→ **Source data**:
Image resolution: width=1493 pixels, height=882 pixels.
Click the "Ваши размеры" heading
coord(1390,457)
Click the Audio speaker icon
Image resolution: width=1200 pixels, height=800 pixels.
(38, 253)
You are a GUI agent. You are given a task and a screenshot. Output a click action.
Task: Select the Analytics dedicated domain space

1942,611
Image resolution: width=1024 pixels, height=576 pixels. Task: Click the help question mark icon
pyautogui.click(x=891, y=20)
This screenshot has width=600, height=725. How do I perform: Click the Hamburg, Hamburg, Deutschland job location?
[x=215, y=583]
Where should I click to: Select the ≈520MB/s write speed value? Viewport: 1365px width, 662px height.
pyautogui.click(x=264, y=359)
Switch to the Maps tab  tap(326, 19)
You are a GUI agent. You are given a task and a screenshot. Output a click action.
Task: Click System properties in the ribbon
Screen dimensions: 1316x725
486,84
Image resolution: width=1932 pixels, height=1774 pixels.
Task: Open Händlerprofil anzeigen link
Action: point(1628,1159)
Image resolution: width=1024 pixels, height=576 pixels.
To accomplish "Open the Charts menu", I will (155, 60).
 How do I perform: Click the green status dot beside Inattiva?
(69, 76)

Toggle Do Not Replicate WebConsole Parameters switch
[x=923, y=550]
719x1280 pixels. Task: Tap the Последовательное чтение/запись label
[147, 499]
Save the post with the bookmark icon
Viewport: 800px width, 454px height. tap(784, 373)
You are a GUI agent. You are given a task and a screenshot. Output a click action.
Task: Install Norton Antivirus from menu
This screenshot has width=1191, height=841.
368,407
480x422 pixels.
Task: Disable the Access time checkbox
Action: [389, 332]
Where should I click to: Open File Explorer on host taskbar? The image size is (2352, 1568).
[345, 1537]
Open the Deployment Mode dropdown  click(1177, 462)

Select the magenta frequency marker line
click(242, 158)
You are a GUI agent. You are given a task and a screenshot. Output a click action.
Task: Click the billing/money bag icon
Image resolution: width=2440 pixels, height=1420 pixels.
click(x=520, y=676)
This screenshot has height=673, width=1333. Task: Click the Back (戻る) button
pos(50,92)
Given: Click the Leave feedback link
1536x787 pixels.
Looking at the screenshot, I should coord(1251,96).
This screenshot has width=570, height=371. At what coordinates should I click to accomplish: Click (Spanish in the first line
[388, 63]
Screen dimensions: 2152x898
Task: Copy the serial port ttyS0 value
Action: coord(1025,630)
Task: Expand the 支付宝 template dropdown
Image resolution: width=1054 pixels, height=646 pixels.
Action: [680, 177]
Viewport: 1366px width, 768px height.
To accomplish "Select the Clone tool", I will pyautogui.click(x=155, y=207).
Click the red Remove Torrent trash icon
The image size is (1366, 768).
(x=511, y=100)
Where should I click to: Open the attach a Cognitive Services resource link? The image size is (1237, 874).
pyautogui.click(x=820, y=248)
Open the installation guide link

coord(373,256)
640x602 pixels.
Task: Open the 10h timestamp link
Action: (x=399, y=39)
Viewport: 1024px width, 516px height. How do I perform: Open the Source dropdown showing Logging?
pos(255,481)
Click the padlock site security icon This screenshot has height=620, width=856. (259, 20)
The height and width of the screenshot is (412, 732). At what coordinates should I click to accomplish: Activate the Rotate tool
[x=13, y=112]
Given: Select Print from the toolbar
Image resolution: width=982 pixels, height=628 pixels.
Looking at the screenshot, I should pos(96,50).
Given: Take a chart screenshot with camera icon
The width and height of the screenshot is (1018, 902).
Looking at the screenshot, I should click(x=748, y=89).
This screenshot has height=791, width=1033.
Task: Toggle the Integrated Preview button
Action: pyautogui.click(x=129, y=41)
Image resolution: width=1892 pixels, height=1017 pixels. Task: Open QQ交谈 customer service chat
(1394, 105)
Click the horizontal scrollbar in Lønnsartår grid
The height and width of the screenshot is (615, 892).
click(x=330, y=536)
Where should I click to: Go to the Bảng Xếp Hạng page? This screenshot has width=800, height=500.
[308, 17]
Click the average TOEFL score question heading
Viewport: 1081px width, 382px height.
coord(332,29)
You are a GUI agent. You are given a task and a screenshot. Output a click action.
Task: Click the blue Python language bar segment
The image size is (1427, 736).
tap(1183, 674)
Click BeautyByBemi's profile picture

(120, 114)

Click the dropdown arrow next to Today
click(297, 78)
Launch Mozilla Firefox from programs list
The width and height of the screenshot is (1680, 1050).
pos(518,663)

→ **Task description**:
Whenever a line in the records contains the word "menu", copy that line.

→ **Solution to this task**:
To accomplish "Open the Charts menu", I will (155, 60).
Task: Install Norton Antivirus from menu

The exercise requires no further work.